We can probably safely assume she was seated beside her partner Noel but engaging perhaps easily with all those on the table, most of a similar age save for Elizabeth Stevenson. With a future successful career as a teacher and lecturer, perhaps her conversations at the dinner gave her some insights as she developed her career. It would be nice to think that the dinner proved an event she looked back to with good memories.

WHAT’S ON HER MIND?

Claire Leighton MARCHQuite possibly she was full of her new book, The Farmer’s Year, which she would have just finished or to which she would be putting the final touches, the first of her three books, a sombre vision of life on the land at a time of agricultural depression. She was probably aware that she would be “featuring” in Vera Brittain’s book later that year. Alternatively she may have been thinking of her Chilterns garden, as spring approaches. Indeed this print from her 1935 book “Four Hedges” – the name of the house in the Chilterns she and Noel moved into in 1931 – might easily be referring to March 1933.

CLARE’S STORY SO FAR

Clare was born on 12th April 1898 at 40 Abbey Road, St John’s Wood, London, the second of the three children of Marie Leighton née Connor, a writer of romantic fiction and of Robert Leighton, a writer and journalist. She began painting as a child under the guidance of her father and his brother Jack, a professional artist. After the family moved in 1915 to Keymer, Sussex, she attended Brighton College of Art, and between 1922 and 1923 studied painting under Sir Henry Tonks at the Slade School of Fine Art, and wood-engraving under Noel Rooke at the Central School of Arts and Crafts, London. Illustrating was her first source of income, including for Thomas Hardy’s The Return of the Native, before developing her career as an engraver.

Winifred Holtby, writing as Celia in “Letters to a Friend” gives us these insights from 1921, when she was sharing a flat with Vera Brittain and Clare (this is after Clare’s brother, Vera’s fiancé, had been killed):

“Clare….is a student at the Slade School and paints rather modern portraits, after the style of Augustus John – the usual Slade revulsion from the pretty-pretty, that ends generally in what I should call the ugly-ugly. Apart from her painting – and though I laugh at it, I can’t help seeing she is clever – she is a charming person and I think we shall rub along quite well”. She referred to Clare as the granddaughter of Lord Leighton but a footnote corrects that, though there was a family connection.[1]

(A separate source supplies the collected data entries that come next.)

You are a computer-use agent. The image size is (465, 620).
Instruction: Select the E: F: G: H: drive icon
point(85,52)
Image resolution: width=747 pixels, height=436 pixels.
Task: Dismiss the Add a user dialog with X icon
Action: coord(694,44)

And in January 1922, when Clare was painting Winifred’s portrait, Winifred wrote:

“Clare is a large, lovely person, with heavy masses of straight brown hair that falls each side of her round, dimpled face, and is gathered into an untidy bun at the back of her neck. On the rare occasions when she is not carrying a paint brush between her teeth, she has a most ingratiating smile that sets all her dimples twinkling. She generally has a smudge of paint across her face, and her overall is always buttonless: but she is most orderly and thorough about her work, and has a friendly and tolerant disposition, a gift of making charming and ingenuous generalisations, and a most comfortable personality. When I sit to be painted, she quotes yards of W.H. Davis and other modern poets of the countryside, and whistles like a blackbird.”[2]

And a year later, on 12th February 1923, Winifred sent her friend Jean McWilliam a fuller portrait of Clare, which could have been written for “Clare’s Story So Far“: 

“Clare is a charming, a plucky child. She was never educated. She had a nurse till she was sixteen, and was never allowed even to post a letter without a maid. Suddenly she insisted on learning drawing. She was allowed, after great difficulties, to attend the Brighton Art School twice a week. She practised all day. She drew at night and at odd moments and on the kitchen table. They came to London. She went at intervals to the Slade. She took all her certificates on about quarter the proper training. She exhibited two pictures in the New English and one in the London Group. When her family went to the country she insisted on staying in town to study. She taught at an elementary school three days a week to gain money for her classes. She went to stay with an uncle. She slept on a sofa in his flat. She paid ten shillings a week for the run of a studio. She painted like a fury. One day her headmistress told her that she was Geddes-axed from her school. She had no job – no money – nowhere to live. If she went home it meant typing and doing housework and goodbye to her work. Then Vera stepped in, and took her to her agent, Truman and Knightley’s. She took her to Miss Monica’s and introduced her to the headmistress. She promised to look after her whatever happened. The St. Monica’s people liked Clare so much that they had her to teach one day a week. The agent found her two more jobs. Clare is earning £6 a week. I got her to do the cover of my book and introduced her to John Lane.  The directors fell in love with her – her candour, her childish naïveté, her decided talent. They want her work. She has taken two unfurnished rooms. She has furnished them with two painted barrels, a camp bed, and old deal table, two chairs and her painting things. Everything in the room she has painted blue and black against the cream-washed walls. She has crimson coconut matting on the floor, and blue curtains. She has filled a blue bowl with crimson apples and set it on her black tablecloth. She is happier than almost anyone I know. One day she will be great.”[3]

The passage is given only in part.